I sighed and flicked my eyes over the land, shifting my weight from one leg to another. I knew what these lands looked and felt like, no matter what was surronding me, dark, cold night, shimmering, scorching day. It did not matter. Few were able to sneak up on me-that was one thing that my master had driven into me. Learn your lands. That simple phrase had saved many lives, including mine.

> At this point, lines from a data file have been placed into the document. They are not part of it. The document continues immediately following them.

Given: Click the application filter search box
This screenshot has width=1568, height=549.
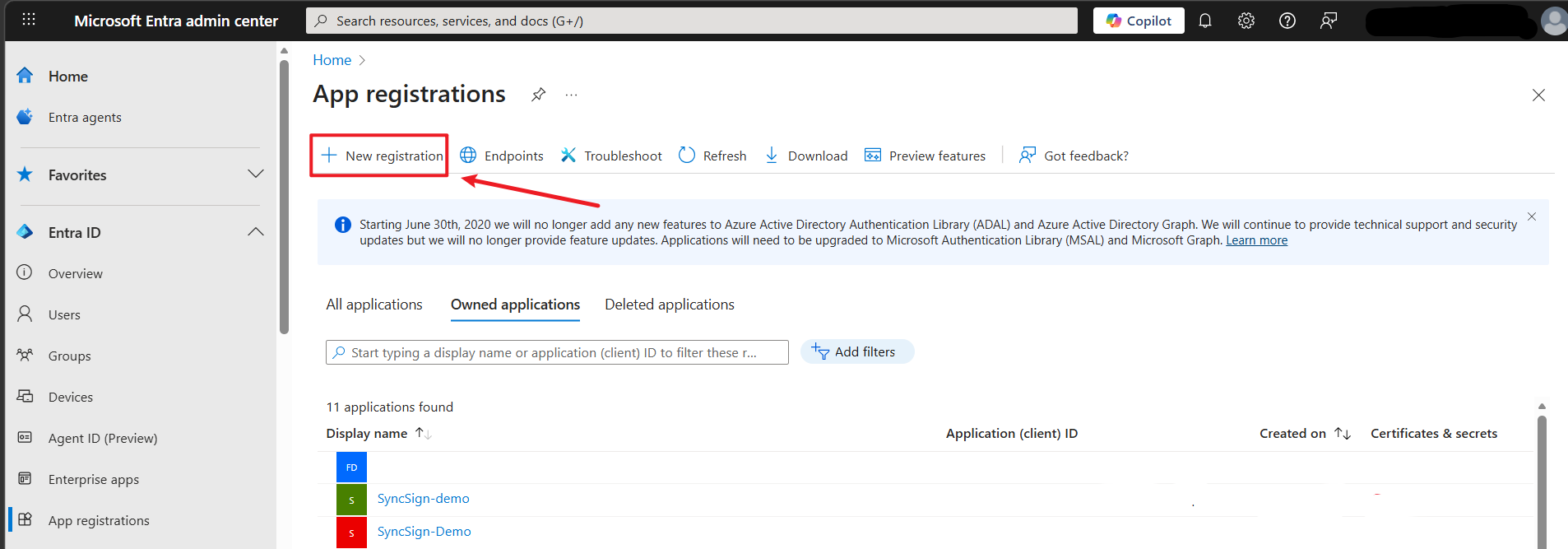Looking at the screenshot, I should (x=557, y=352).
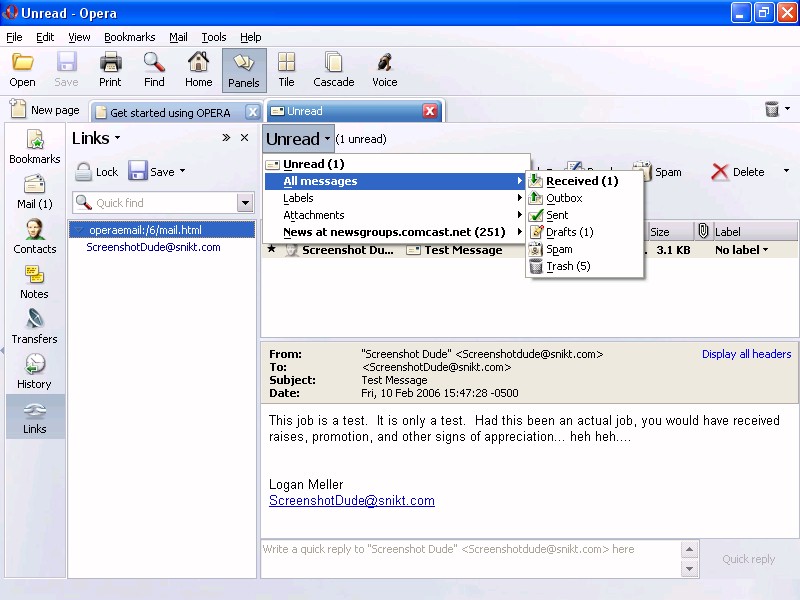This screenshot has width=800, height=600.
Task: Expand the Unread view dropdown
Action: 298,139
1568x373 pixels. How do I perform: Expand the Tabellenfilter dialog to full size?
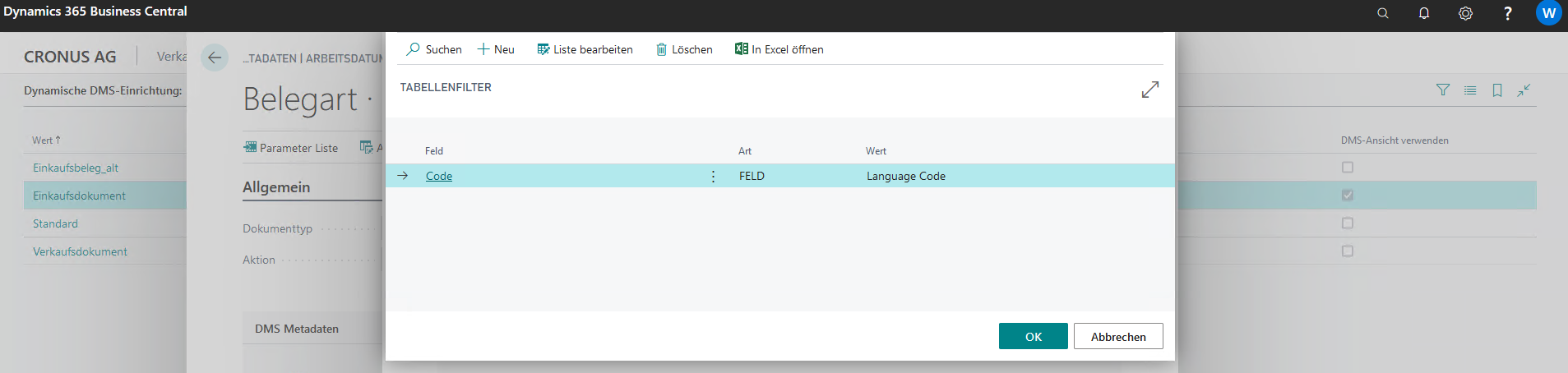1149,90
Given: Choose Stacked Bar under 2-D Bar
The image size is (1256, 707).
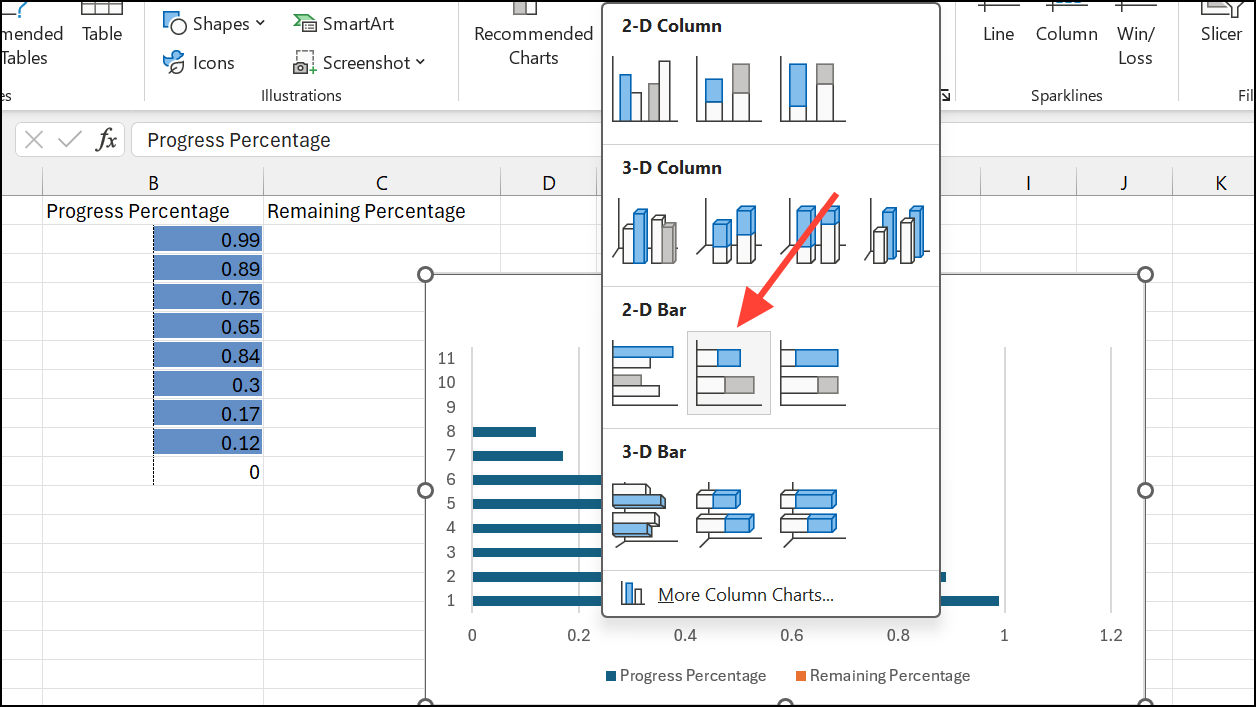Looking at the screenshot, I should point(728,371).
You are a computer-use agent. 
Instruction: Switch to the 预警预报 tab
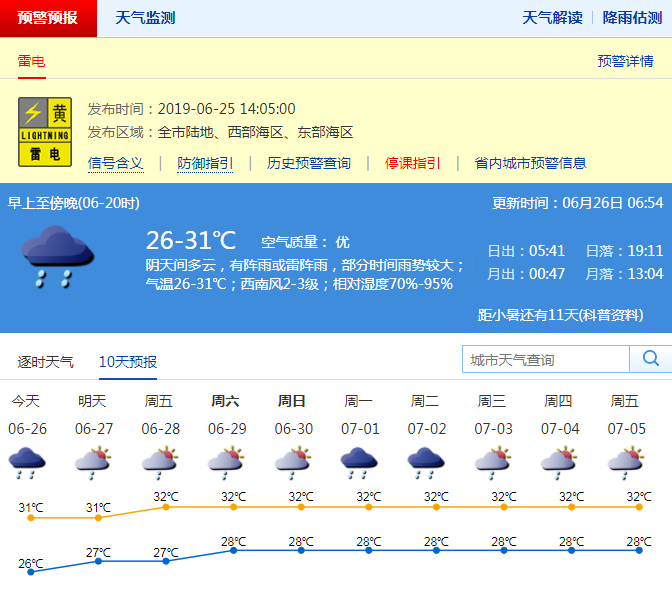tap(48, 18)
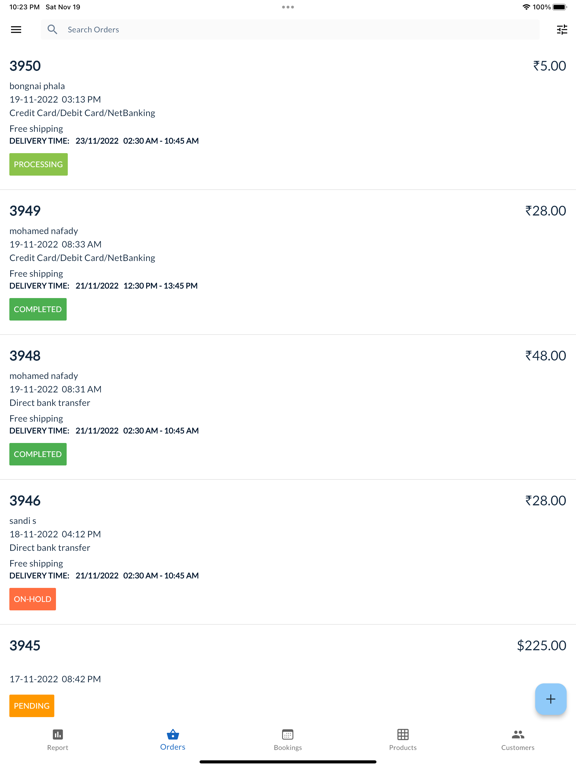Select order 3945 totaling $225.00
The image size is (576, 768).
[x=288, y=675]
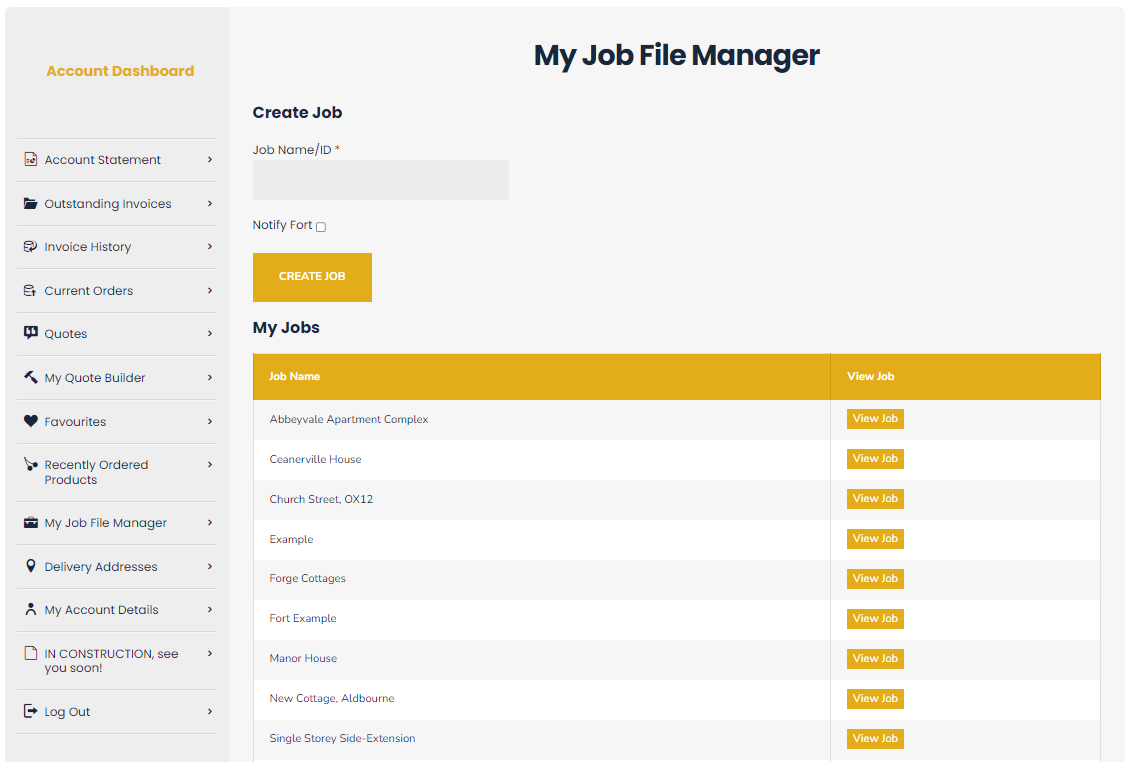
Task: Open the IN CONSTRUCTION menu entry
Action: point(111,661)
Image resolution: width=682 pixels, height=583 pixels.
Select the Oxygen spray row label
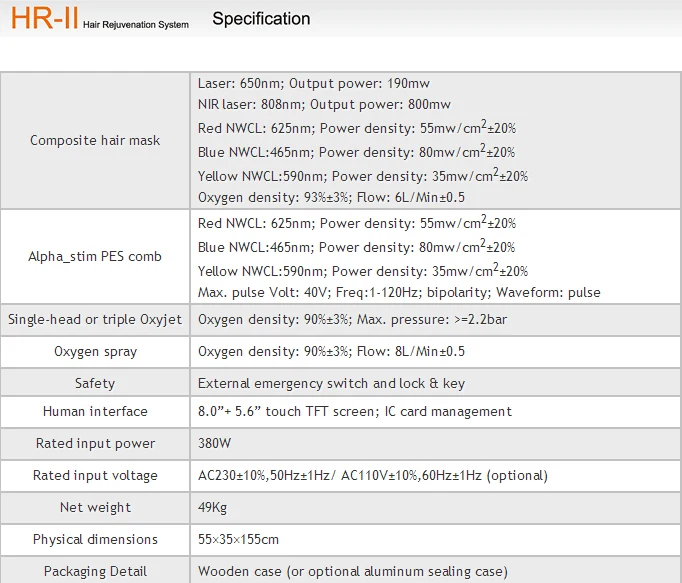point(95,351)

There, in the distance, was the presence of an animal. I didn't see, so much as felt. Perhaps it was my connection to the Earth, perhaps it was my years of training, perhaps just instint. I fixed my eyes onto it, smelling the wind. It was a horse, a large horse. My nostrils flared as I made my way towards it, still unaware who it was. Chances were, I had never been in contact with this stallion, and perhaps he could help me. Then again, he could find it entertaining to fight me, in which case I would fight back, using every skill I knew. The sand flew around my hooves when I set them down in the sand. It was one thing that I had on my side-this horse was so large that he wouldn't be able to move easily in the sand. I stopped a little ways back, nodded, then said, "I am Mazzaron of Eastron. My I ask what you are doing here?"
My voice was double-edged. On one side, it was friendly, welcoming, but underneath was a hint of threat. I had learned this was a fairly safe way when I was dealing with newcommers, let them know that I wouldn't attack unless they attacked me. I stood proudly, my bay and white hide standing out, head proudly arched. Even though this stallion was giant, I wasn't backing down.